What this task involves → From the first line to the last, restate every record word for word, leaving out the pictures.

- - - - -

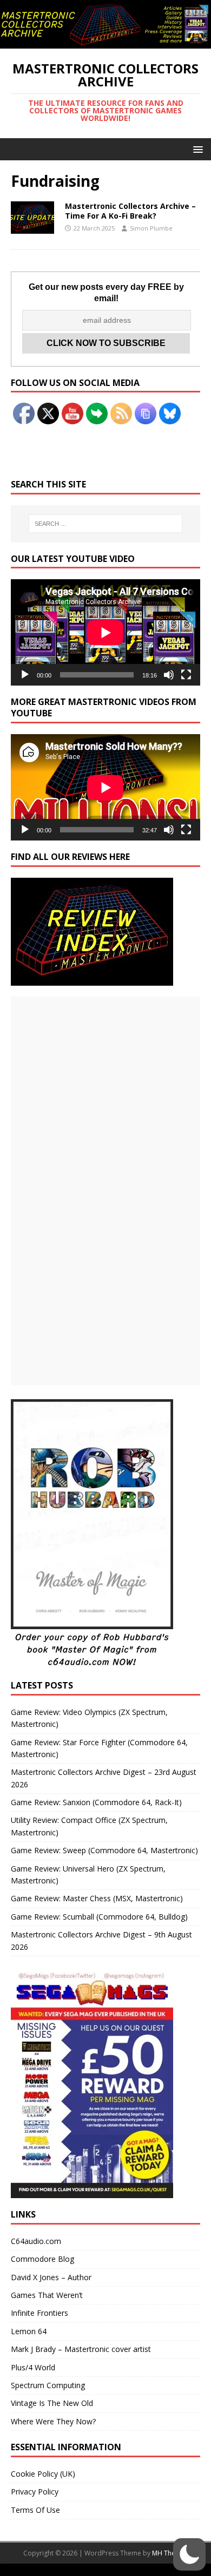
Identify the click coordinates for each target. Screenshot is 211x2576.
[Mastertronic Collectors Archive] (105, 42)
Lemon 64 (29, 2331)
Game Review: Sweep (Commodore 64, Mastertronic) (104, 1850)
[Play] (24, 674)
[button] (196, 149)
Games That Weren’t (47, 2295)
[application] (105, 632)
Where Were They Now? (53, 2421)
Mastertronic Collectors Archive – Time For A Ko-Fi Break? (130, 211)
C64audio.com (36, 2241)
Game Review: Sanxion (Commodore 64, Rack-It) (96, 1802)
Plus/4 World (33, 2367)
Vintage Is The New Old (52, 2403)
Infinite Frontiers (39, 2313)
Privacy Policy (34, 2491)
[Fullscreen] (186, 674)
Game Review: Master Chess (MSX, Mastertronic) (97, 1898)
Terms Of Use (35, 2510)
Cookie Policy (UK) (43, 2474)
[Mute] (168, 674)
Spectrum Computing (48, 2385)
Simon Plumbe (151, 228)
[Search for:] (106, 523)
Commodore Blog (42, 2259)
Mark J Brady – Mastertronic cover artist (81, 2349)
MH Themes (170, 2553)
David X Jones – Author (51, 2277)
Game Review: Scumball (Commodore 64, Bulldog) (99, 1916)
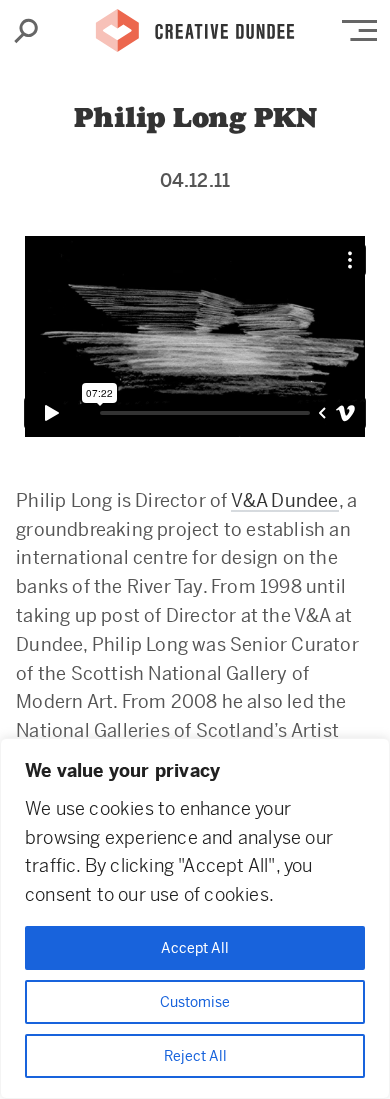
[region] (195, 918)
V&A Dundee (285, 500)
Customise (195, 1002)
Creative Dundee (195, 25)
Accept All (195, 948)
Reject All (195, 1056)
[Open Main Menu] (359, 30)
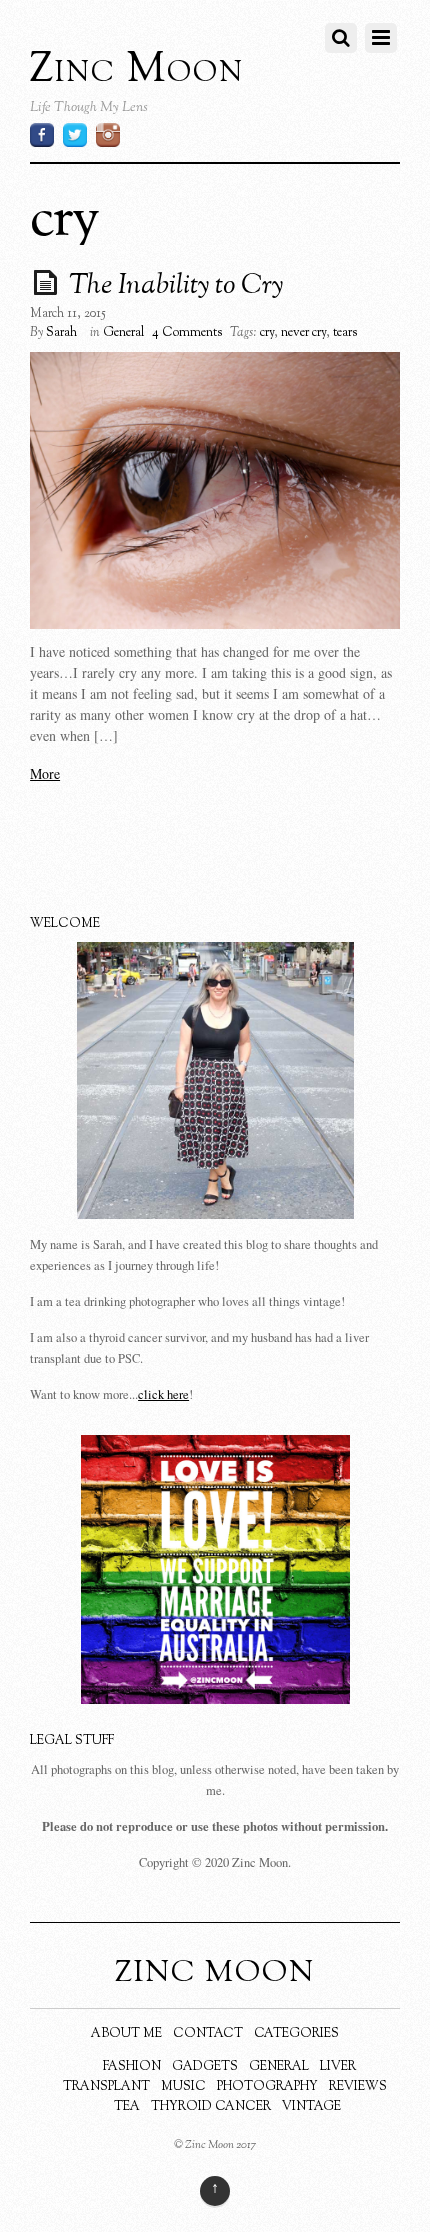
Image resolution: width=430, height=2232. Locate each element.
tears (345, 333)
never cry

- - - - -

Answer →
Identify the click coordinates for each target. Screenshot is 211x2576.
[Mastertronic Collectors Archive] (105, 42)
Lemon 64 (29, 2331)
Game Review: Sweep (Commodore 64, Mastertronic) (104, 1850)
[Play] (24, 674)
[button] (196, 149)
Games That Weren’t (47, 2295)
[application] (105, 632)
Where Were They Now? (53, 2421)
Mastertronic Collectors Archive – Time For A Ko-Fi Break? (130, 211)
C64audio.com (36, 2241)
Game Review: Sanxion (Commodore 64, Rack-It) (96, 1802)
Plus/4 World (33, 2367)
Vintage Is The New Old (52, 2403)
Infinite Frontiers (39, 2313)
Privacy Policy (34, 2491)
[Fullscreen] (186, 674)
Game Review: Master Chess (MSX, Mastertronic) (97, 1898)
Terms Of Use (35, 2510)
Cookie Policy (UK) (43, 2474)
[Mute] (168, 674)
Spectrum Computing (48, 2385)
Simon Plumbe (151, 228)
[Search for:] (106, 523)
Commodore Blog (42, 2259)
Mark J Brady – Mastertronic cover artist (81, 2349)
MH Themes (170, 2553)
David X Jones – Author (51, 2277)
Game Review: Scumball (Commodore 64, Bulldog) (99, 1916)
[region] (195, 918)
V&A Dundee (285, 500)
Customise (195, 1002)
Creative Dundee (195, 25)
Accept All (195, 948)
Reject All (195, 1056)
[Open Main Menu] (359, 30)
Image resolution: width=430, height=2232. Locate each element.
tears (345, 333)
never cry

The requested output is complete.